Re: [PATCH v10 07/11] drm/etnaviv: Add support for the dma coherent device

From: Sui Jingfeng
Date: Wed Jun 21 2023 - 11:55:00 EST


Hi,

On 2023/6/21 23:33, Lucas Stach wrote:
Am Mittwoch, dem 21.06.2023 um 23:00 +0800 schrieb Sui Jingfeng:
On 2023/6/21 18:00, Lucas Stach wrote:
static inline enum dma_data_direction etnaviv_op_to_dma_dir(u32 op)
@@ -369,6 +381,7 @@ int etnaviv_gem_cpu_prep(struct drm_gem_object *obj, u32 op,
{
struct etnaviv_gem_object *etnaviv_obj = to_etnaviv_bo(obj);
struct drm_device *dev = obj->dev;
+ struct etnaviv_drm_private *priv = dev->dev_private;
bool write = !!(op & ETNA_PREP_WRITE);
int ret;
@@ -395,7 +408,7 @@ int etnaviv_gem_cpu_prep(struct drm_gem_object *obj, u32 op,
return ret == 0 ? -ETIMEDOUT : ret;
}
- if (etnaviv_obj->flags & ETNA_BO_CACHED) {
+ if (!priv->dma_coherent && etnaviv_obj->flags & ETNA_BO_CACHED) {
Why do you need this?
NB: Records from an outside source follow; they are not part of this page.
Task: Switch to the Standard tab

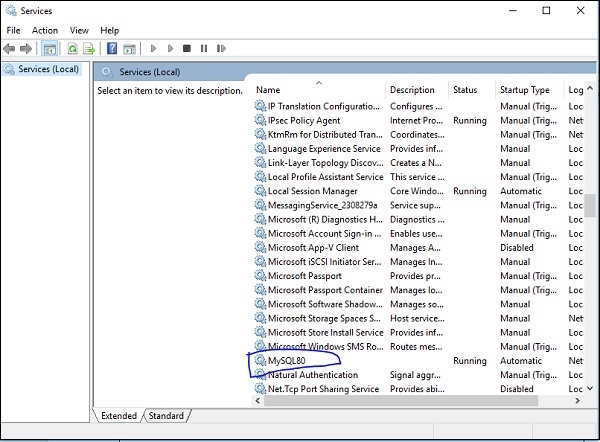Action: 166,415
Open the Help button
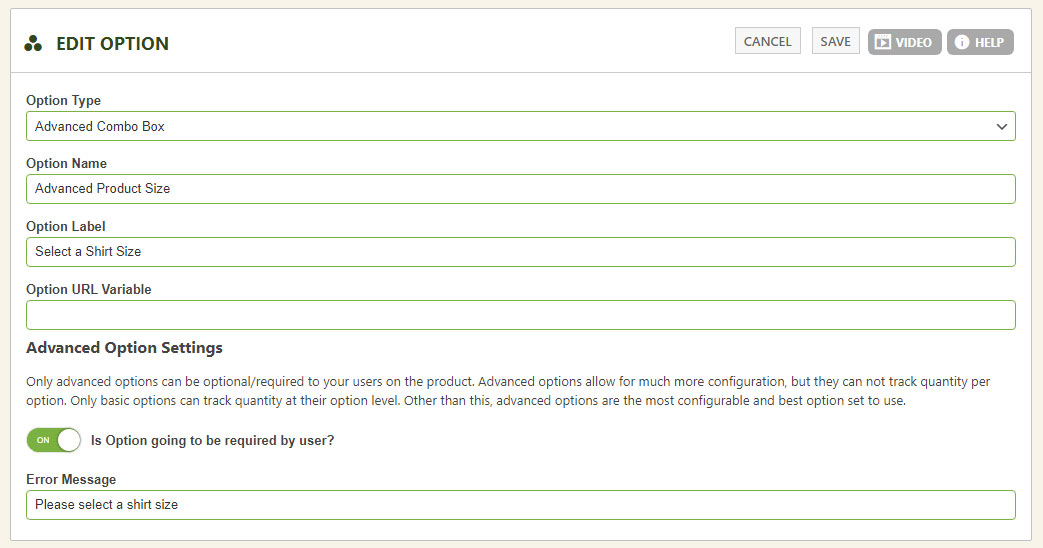1043x548 pixels. [980, 42]
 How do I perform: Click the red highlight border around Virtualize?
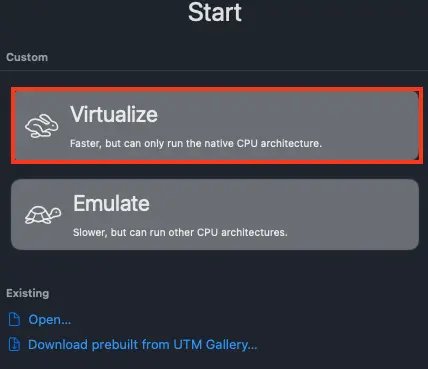click(217, 89)
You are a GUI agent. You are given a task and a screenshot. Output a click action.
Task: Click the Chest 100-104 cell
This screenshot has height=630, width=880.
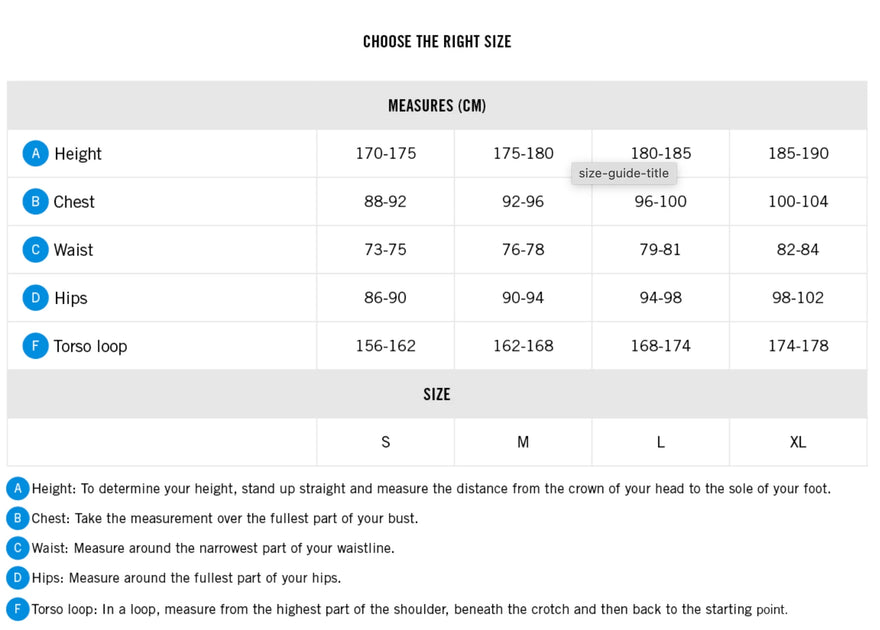point(798,201)
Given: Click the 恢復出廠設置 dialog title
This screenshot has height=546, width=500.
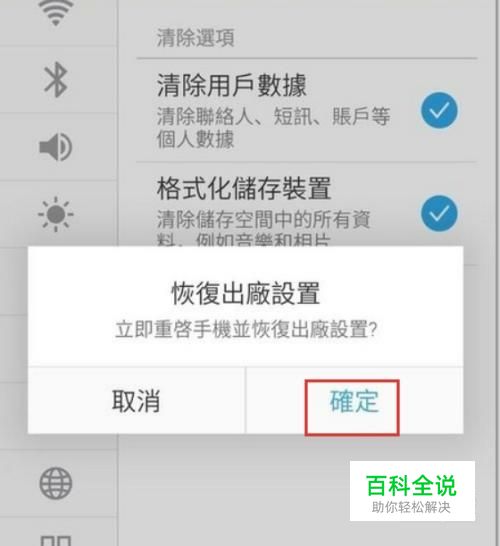Looking at the screenshot, I should (x=246, y=293).
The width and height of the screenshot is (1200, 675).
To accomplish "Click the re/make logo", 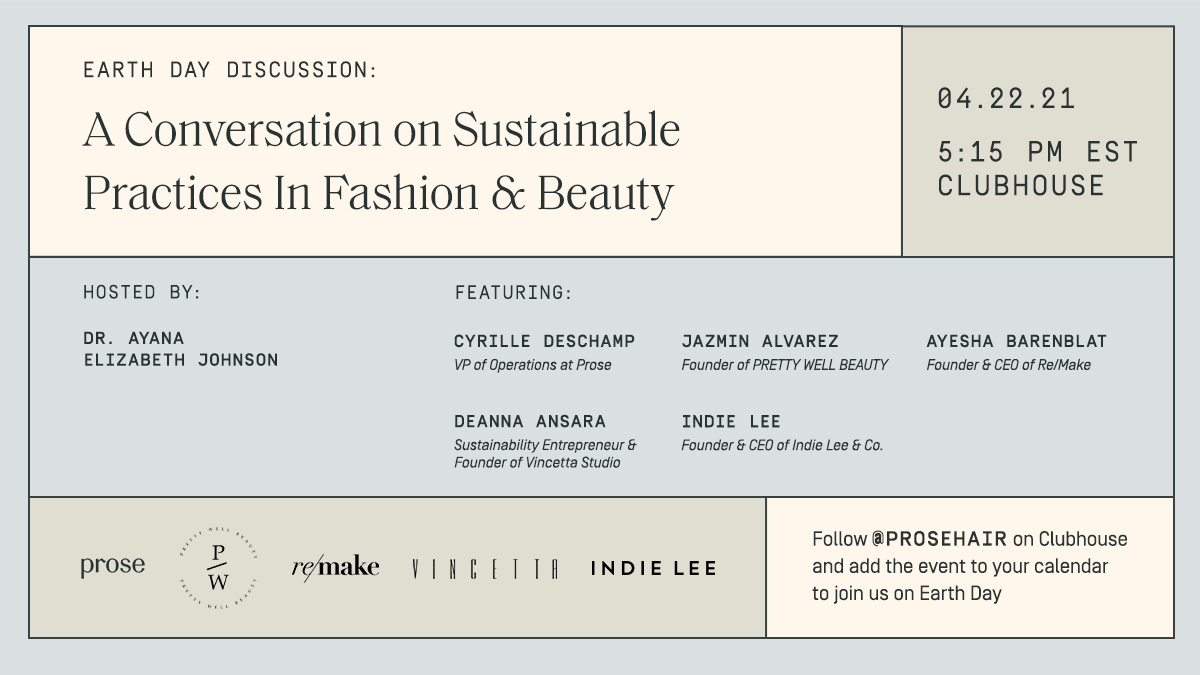I will click(x=335, y=567).
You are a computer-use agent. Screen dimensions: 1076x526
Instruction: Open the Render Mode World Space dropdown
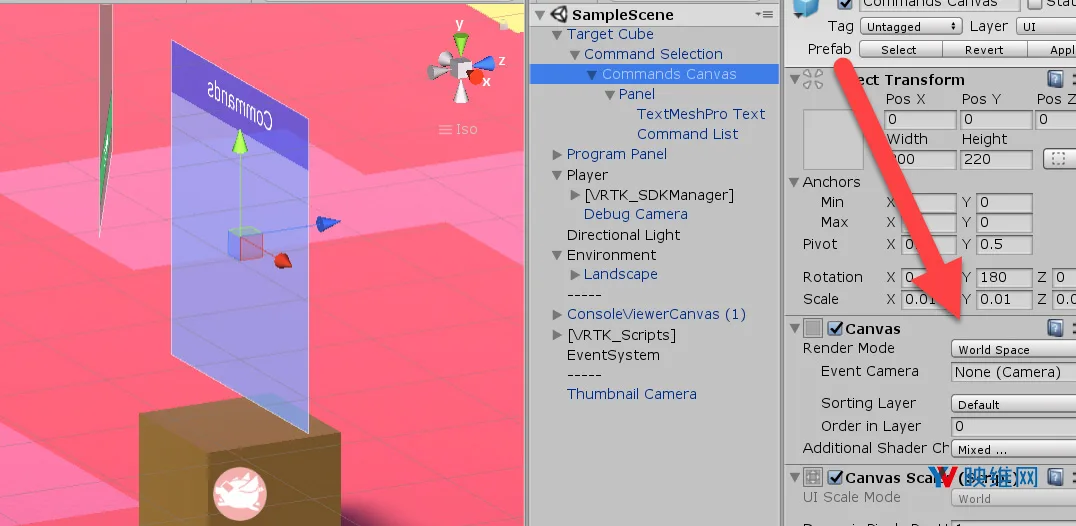[x=1013, y=350]
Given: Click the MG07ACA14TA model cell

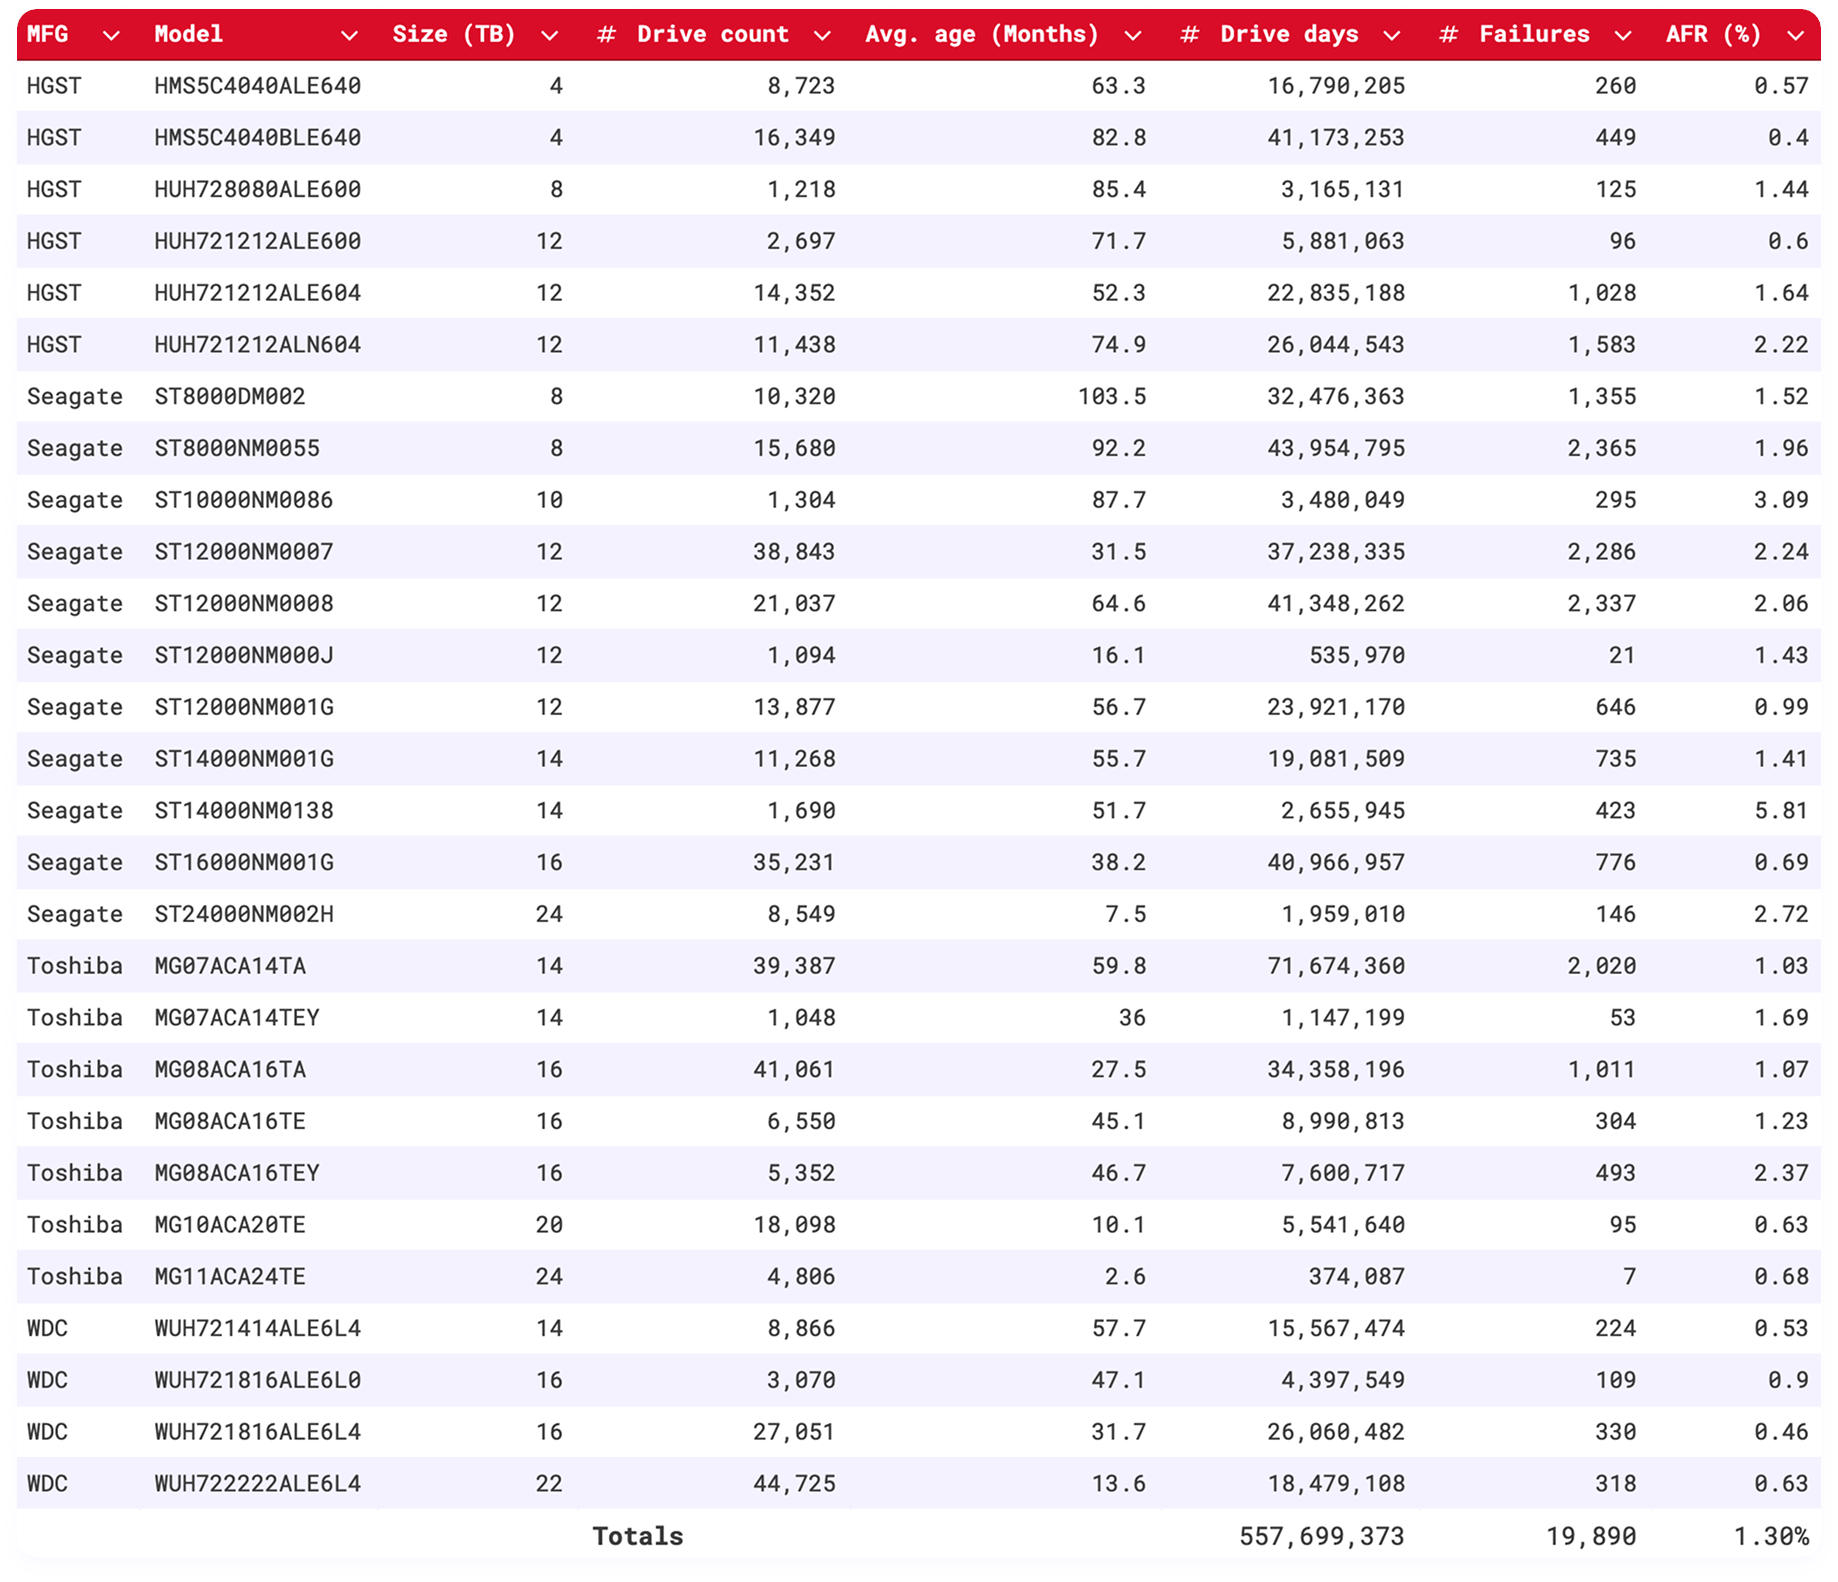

Isn't dma_sync_sgtable_for_cpu a no-op on your
platform when the device is coherent?

I need this to show that our hardware is truly dma-coherent!

I have tested that the driver still works like a charm without adding
this code '!priv->dma_coherent'.


But I'm expressing the idea that a truly dma-coherent just device don't
need this.

I don't care if it is a no-op.

It is now, it may not in the future.
And that's exactly the point. If it ever turns into something more than
a no-op on your platform, then that's probably for a good reason and a
driver should not assume that it knows better than the DMA API
implementation what is or is not required on a specific platform to
make DMA work.

Even it is, the overhead of function call itself still get involved.

cpu_prep/fini aren't total fast paths, you already synchronized with
the GPU here, potentially waiting for jobs to finish, etc. If your
platform no-ops this then the function call will be in the noise.
Also, we want to try flush the write buffer with the CPU manually.


Currently, we want the absolute correctness in the concept,

not only the rendering results.
And if you want absolute correctness then calling dma_sync_sgtable_* is
the right thing to do, as it can do much more than just manage caches.

For our hardware, cached mapping don't need calling dma_sync_sgtable_*.

This is the the right thing to do. The hardware already guarantee it for use.


We may only want to call it for WC mapping BO,  please don't tangle all of this together.

We simply want to do the right thing.

Right now it also provides SWIOTLB translation if needed.

SWIOTLB introduce the bounce buffer, slower the performance.

We don't need it. It should be avoid.

 I know you know everything. No sugar-coated bullets please.


Regards,
Lucas

--
Jingfeng